VMU Vytautas Kavolis Interdisciplinary Professorship welcomes Eunice Blavascunas, an Associate Professor of Anthropology and Environmental Studies at Whitman College in Walla Walla, Washington.
After 20 years of research into the conflict of the Białowieża Forest in Poland, a conflict involving foresters, national park employees, ecological activists, local people, and biologists, professor Blavascunas wants to share insights about how to think in comparative perspectives, especially when one is working in an organization driven by firm and historical ideas about what is best for nature.
Between 1995 and 2017, a Lithuanian – American Anthropologist, Eunice Blavascunas visited and lived in the Białowieża Forest region interacting with foresters, biologists, ecological activists and locals. This time period saw seismic shifts in identity as individuals tried to reform society after the fall of communism. Professor Blavascunas traces these shifts, looking particularly at an eccentric and famous biologist, Dr. Simona Kossak, an animal rights activist who worked at the Institute for Forest Research.

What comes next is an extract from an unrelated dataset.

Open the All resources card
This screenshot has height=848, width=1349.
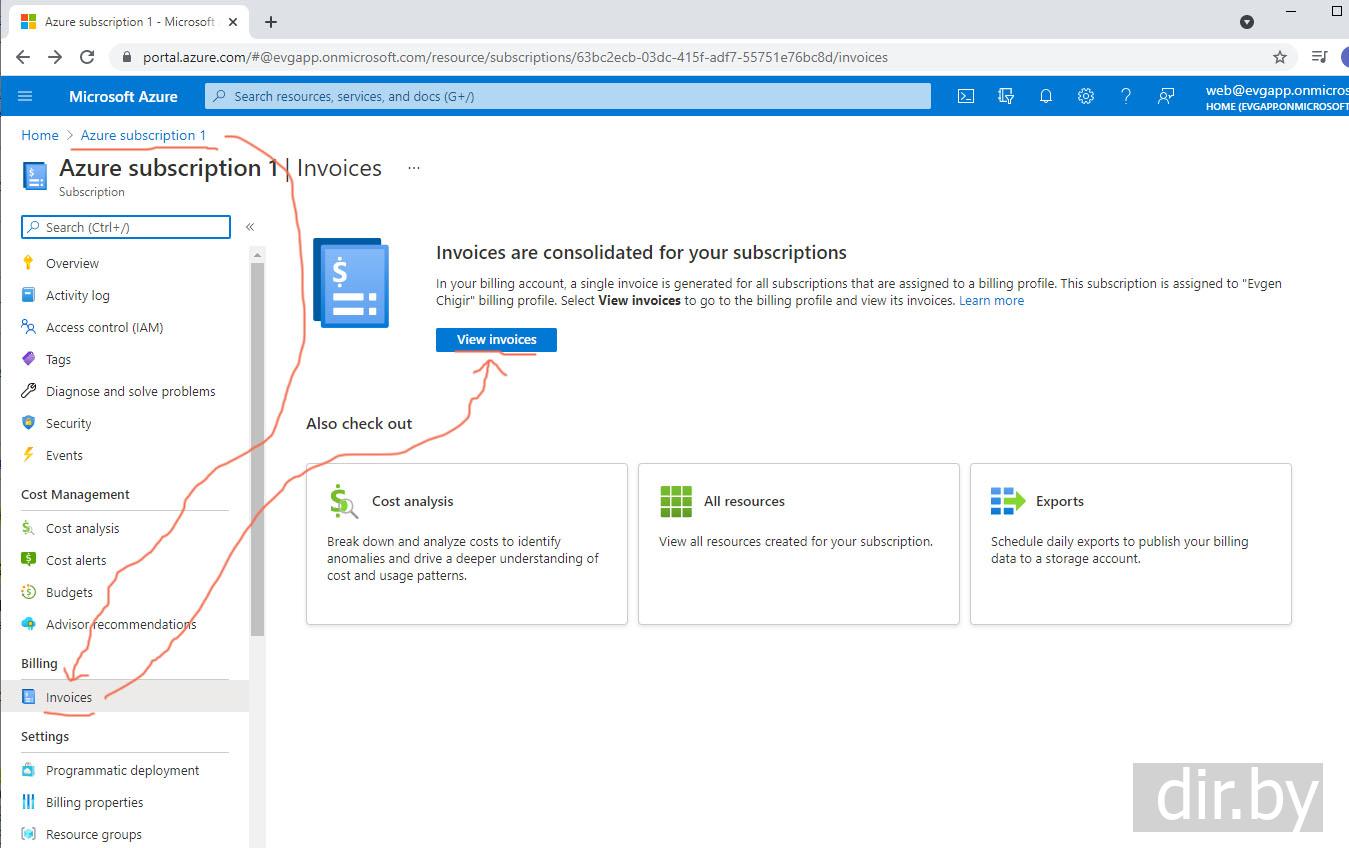coord(798,543)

In her public lecture How the Communist Past Troubled Relationships between Foresters and Biologists: The Białowieża Forest, Poland, on the 22nd of March, Blavascunas will explore Kossak in relation to foresters who worked in a new and corporatized state organization, and biologists at other research institutes active in building civil society in the 1990s. How did these people refer to and understand the communist past as a factor in utilitarian use of the forest and the conservation ethic that gained steam after 1989, when a strong nature protection movement challenged foresters’ management practices. Blavascunas tells this story as an outcome of personal and often painful alliances she made in order to do ethnographic research in this location.
On her final day of the visit program, professor Blacascunas will give a lecture on Rewilding Europe: Europe as hyperbole and the animals that move across borders, as rewilding in Europe relies both on the agency of animals and upon NGOs, policy and discourse. What are the conceptual tensions engendered in rewilding discourse and practice? Rewilding practices are situated within a history of European region making and agricultural policy, which should be understood front and center as a move that must confront the agency of animals, those both within and outside of human control. This lecture looks at the tangled history of konik horses and wild boar in the politics of Europe-making.
Prof. E. Blavascunas teaching visit at VMU runs under the VMU Vytautas Kavolis interdisciplinary Professorship program. Professorship scholarship has been established by the Dana Gedvila Fund, which is administered by the Lithuanian Foundation. Kavolis Interdisciplinary Professorship is a cooperation program dedicated to the visits of Lithuanian diaspora lecturers at Vytautas Magnus University (VMU). It aims to strengthen both the interdisciplinary approach in the study programs and the ties with the Lithuanian diaspora academic community.